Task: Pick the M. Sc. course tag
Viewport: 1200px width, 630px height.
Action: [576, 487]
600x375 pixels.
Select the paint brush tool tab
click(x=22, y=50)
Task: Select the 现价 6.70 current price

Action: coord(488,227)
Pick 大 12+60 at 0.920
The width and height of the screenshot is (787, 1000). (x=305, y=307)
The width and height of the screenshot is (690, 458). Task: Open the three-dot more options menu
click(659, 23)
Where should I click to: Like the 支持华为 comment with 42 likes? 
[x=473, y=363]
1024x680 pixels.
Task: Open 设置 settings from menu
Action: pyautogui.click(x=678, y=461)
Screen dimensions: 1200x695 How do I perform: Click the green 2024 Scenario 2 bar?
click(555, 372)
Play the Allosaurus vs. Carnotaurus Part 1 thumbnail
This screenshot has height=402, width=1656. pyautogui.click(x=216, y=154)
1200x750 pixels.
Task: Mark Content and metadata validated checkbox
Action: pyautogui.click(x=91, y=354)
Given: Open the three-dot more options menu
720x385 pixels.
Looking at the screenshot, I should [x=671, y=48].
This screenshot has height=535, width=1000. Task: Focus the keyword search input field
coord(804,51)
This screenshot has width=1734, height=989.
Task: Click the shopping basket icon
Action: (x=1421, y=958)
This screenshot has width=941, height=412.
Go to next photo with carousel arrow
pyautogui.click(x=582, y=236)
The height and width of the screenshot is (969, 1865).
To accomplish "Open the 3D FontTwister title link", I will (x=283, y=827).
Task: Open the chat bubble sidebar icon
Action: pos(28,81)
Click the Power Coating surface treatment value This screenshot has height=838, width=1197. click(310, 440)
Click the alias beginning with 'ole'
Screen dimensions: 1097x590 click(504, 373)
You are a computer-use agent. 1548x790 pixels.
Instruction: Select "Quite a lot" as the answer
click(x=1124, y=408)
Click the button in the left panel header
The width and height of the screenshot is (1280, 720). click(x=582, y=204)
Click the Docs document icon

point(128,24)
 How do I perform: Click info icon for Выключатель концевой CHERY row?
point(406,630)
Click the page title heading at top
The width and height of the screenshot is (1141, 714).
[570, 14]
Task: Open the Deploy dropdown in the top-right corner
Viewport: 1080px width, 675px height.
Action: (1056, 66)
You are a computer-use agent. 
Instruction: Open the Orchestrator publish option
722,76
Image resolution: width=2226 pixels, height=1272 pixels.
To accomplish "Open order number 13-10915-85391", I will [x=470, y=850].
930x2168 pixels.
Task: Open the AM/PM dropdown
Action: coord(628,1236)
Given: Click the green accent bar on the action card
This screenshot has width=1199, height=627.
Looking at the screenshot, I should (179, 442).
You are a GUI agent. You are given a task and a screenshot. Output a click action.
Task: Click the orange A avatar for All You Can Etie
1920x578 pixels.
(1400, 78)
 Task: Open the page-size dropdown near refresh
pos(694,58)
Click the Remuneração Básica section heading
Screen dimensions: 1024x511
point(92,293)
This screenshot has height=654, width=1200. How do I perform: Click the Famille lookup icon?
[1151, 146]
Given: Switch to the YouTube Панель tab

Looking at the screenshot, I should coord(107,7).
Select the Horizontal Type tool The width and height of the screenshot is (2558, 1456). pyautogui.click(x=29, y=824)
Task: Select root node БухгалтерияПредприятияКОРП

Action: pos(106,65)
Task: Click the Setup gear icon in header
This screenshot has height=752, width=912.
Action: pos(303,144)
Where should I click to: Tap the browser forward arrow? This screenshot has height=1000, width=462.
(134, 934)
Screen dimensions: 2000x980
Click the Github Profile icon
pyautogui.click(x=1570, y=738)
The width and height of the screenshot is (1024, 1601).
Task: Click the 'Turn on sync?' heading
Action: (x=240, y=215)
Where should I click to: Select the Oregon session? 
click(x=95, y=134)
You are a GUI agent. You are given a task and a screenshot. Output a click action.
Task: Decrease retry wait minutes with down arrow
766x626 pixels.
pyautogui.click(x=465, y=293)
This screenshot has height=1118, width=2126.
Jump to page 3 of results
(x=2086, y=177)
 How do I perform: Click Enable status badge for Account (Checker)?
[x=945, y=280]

******************************

EXERCISE INSTRUCTIONS: Count the lines in the entries above that contain the string "pixels", and reply with that number alone.

IN RESPONSE: 9